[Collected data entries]
[Start of section]
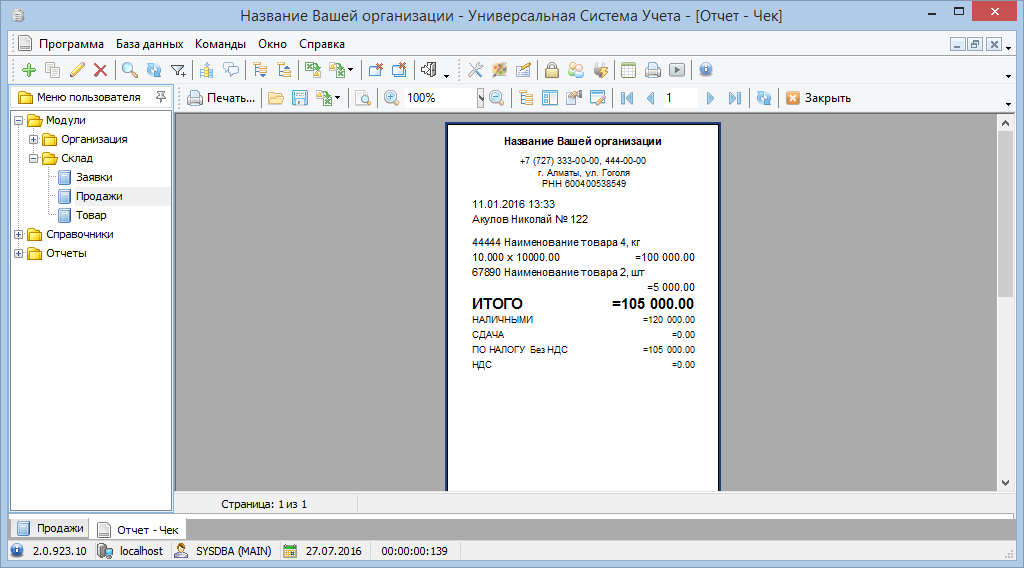Click the magnifier search icon in main toolbar
Image resolution: width=1024 pixels, height=568 pixels.
[129, 70]
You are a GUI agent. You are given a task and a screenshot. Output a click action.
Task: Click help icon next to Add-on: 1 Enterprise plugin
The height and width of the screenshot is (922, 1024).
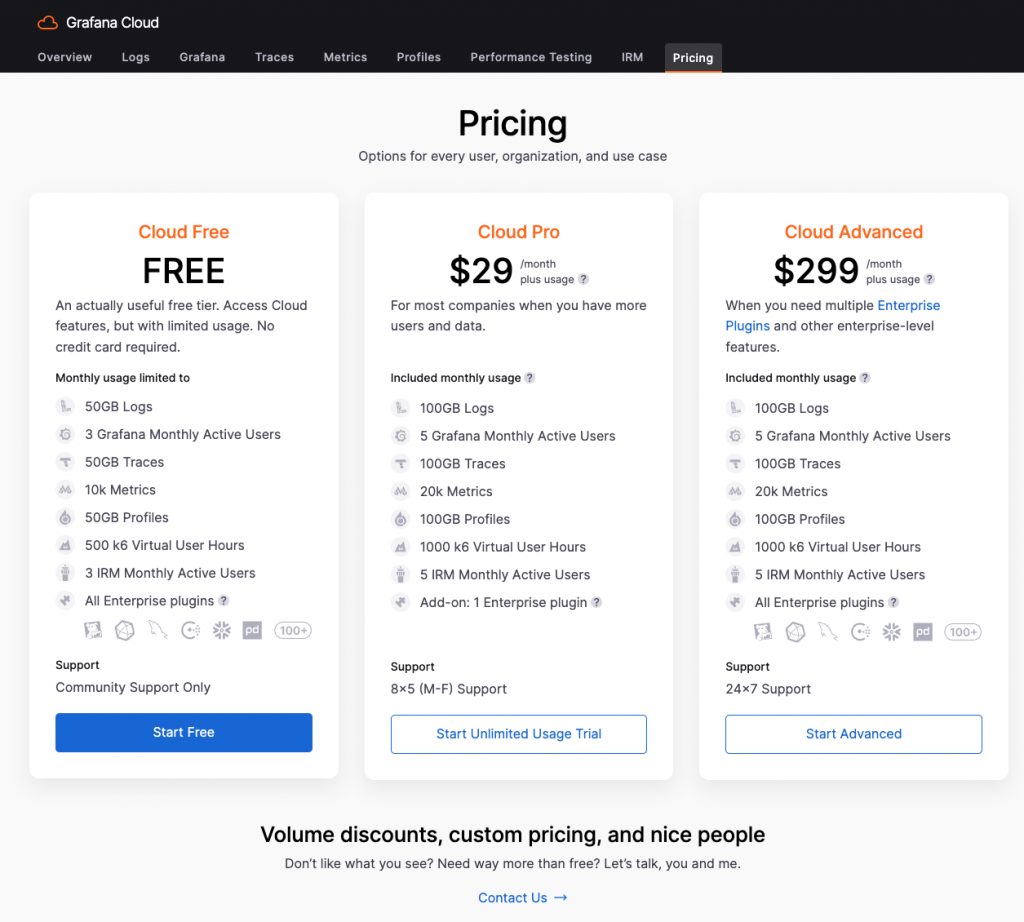(x=596, y=603)
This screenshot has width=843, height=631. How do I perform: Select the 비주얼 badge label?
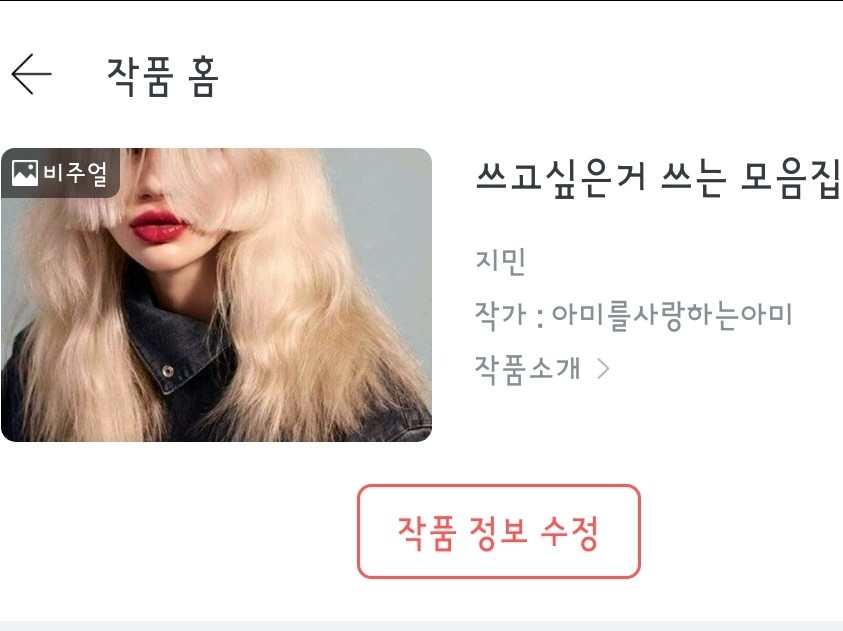[x=76, y=173]
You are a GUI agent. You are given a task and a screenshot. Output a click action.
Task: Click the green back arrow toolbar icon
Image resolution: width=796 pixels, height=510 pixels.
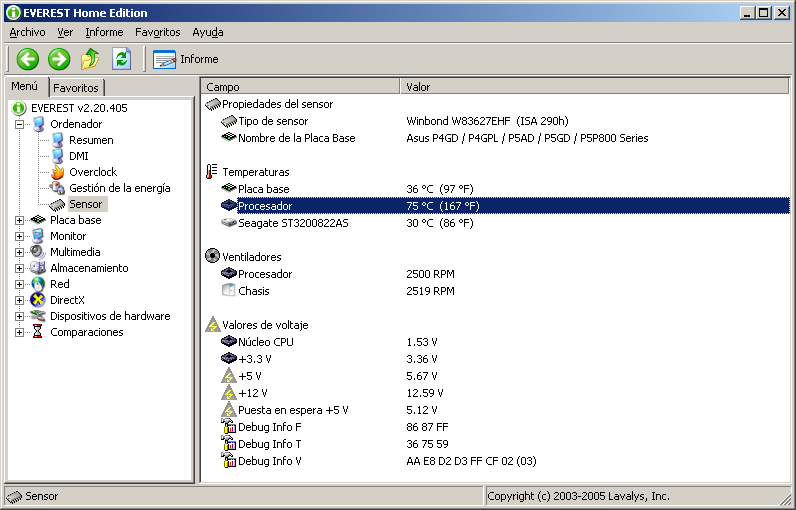pyautogui.click(x=27, y=59)
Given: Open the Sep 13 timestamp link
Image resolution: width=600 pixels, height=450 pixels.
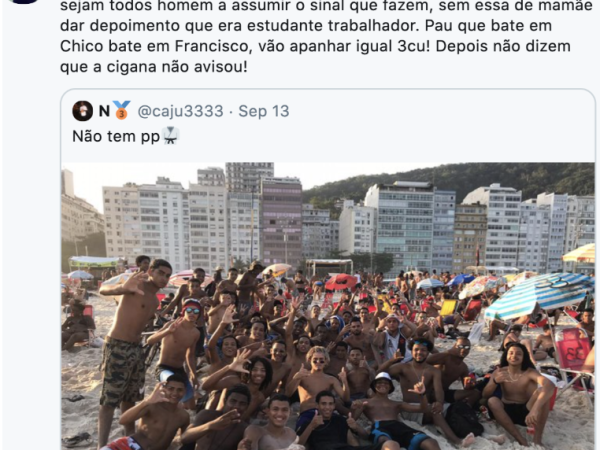Looking at the screenshot, I should tap(264, 111).
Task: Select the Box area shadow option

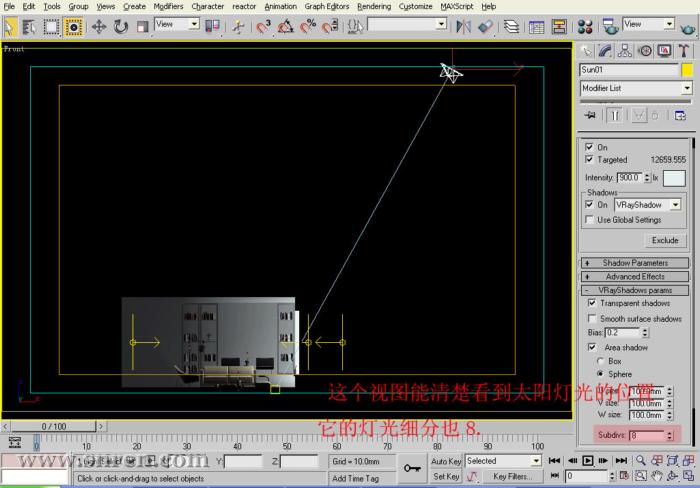Action: [x=600, y=361]
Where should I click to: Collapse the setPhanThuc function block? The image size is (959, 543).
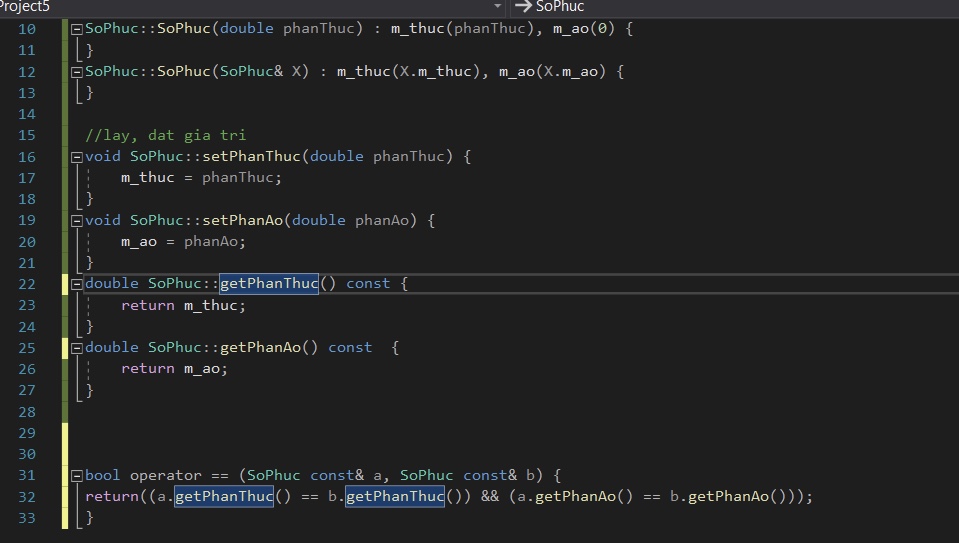coord(77,157)
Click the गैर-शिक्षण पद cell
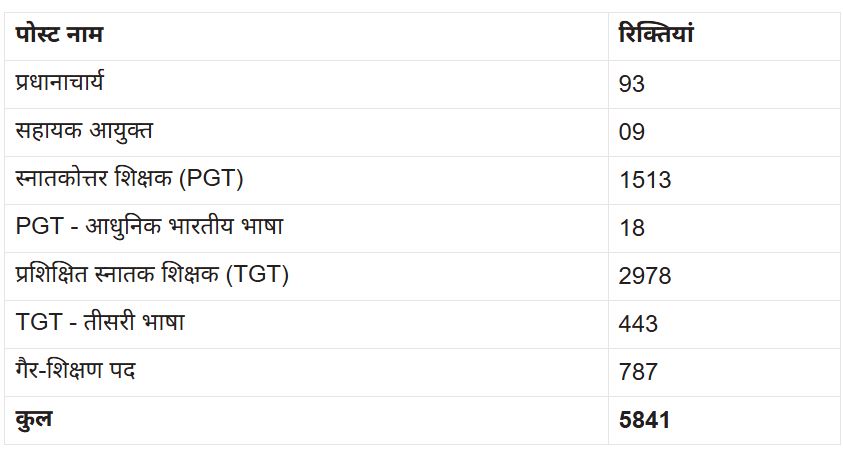This screenshot has height=451, width=843. point(76,371)
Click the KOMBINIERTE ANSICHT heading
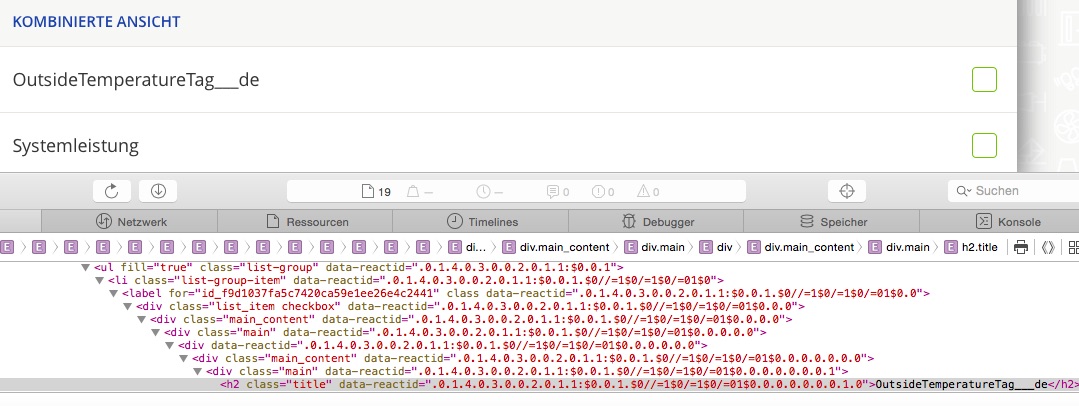 click(x=96, y=21)
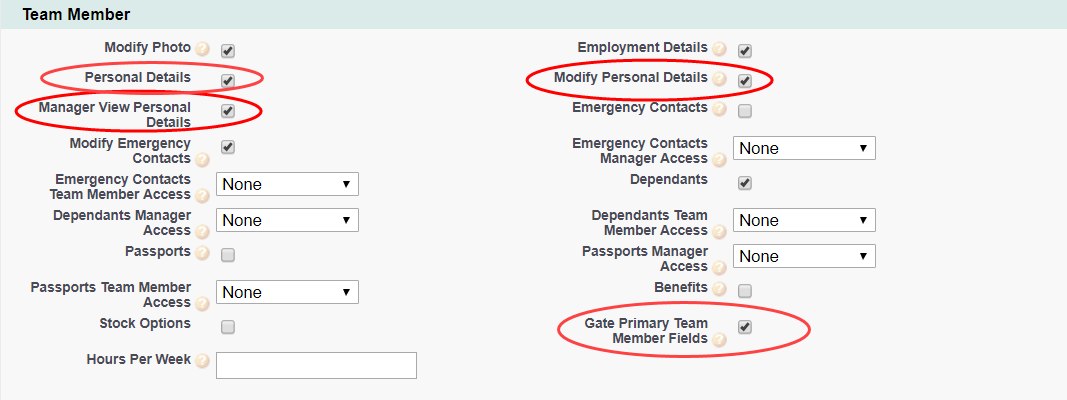1067x400 pixels.
Task: Uncheck the Personal Details checkbox
Action: 228,80
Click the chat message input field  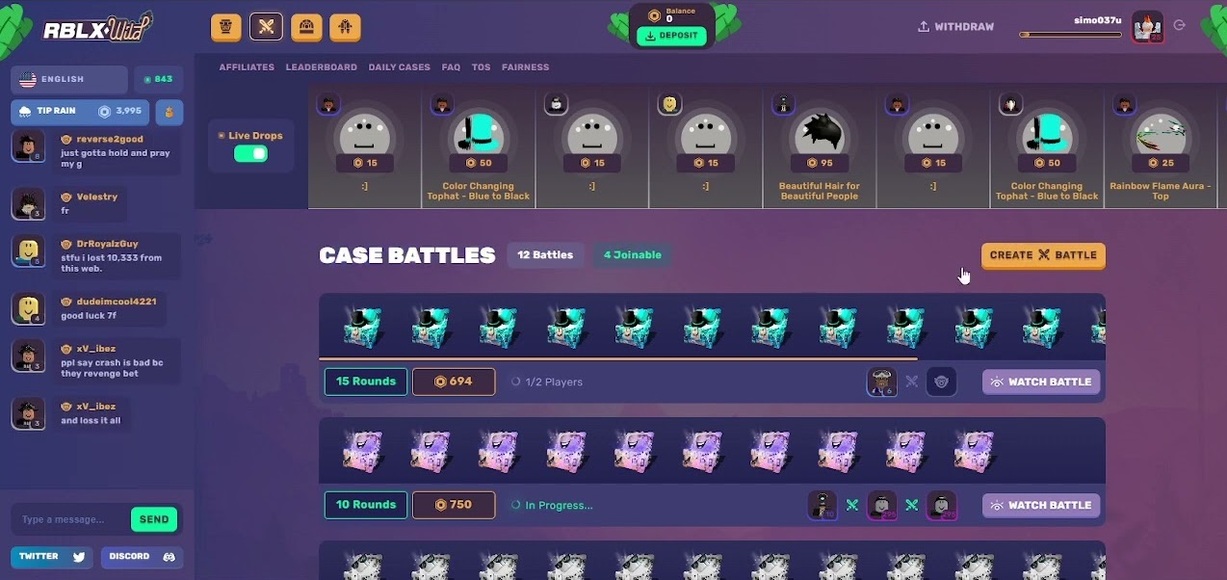click(69, 520)
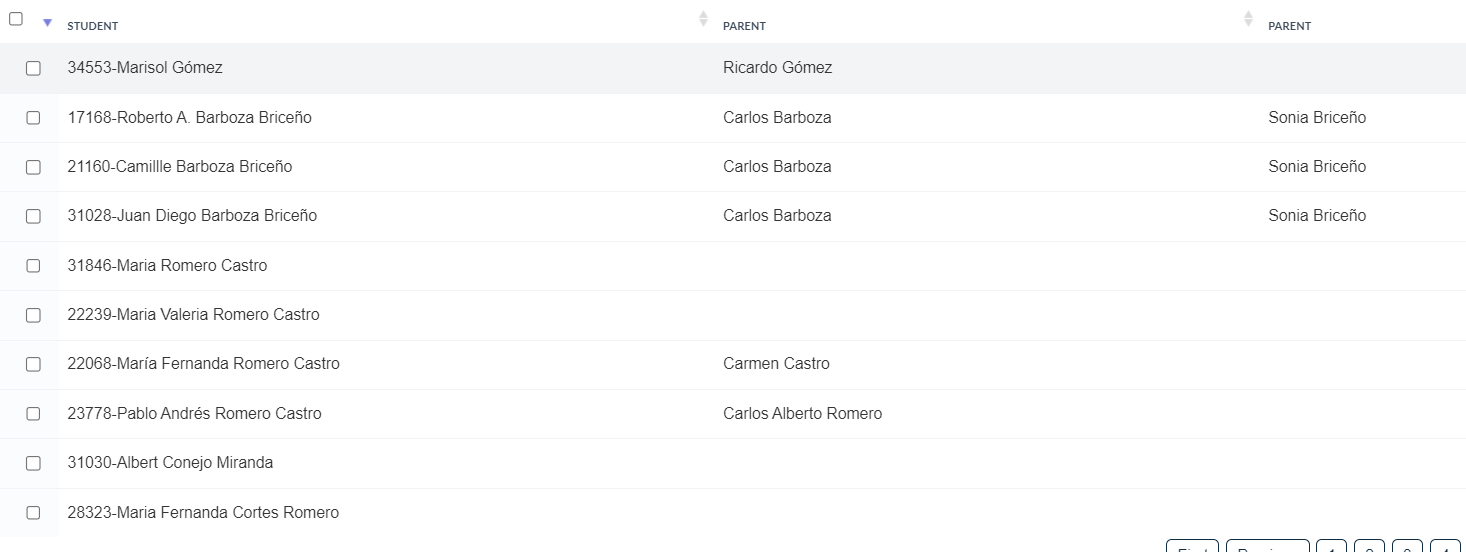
[End of section]
### TASK DETAILS
Restate the lines above from the one containing "Task: Click help" through the one containing "Given: Open the Sep 13 timestamp link", inclusive, exactly and without pictures.

### RESULT
Task: Click help icon next to Add-on: 1 Enterprise plugin
The height and width of the screenshot is (922, 1024).
(x=596, y=603)
This screenshot has width=843, height=631. How do I perform: Select the 비주얼 badge label?
[x=76, y=173]
You are a GUI agent. You are given a task and a screenshot. Output a click action.
Task: Click the green back arrow toolbar icon
Image resolution: width=796 pixels, height=510 pixels.
pyautogui.click(x=27, y=59)
Given: Open the Sep 13 timestamp link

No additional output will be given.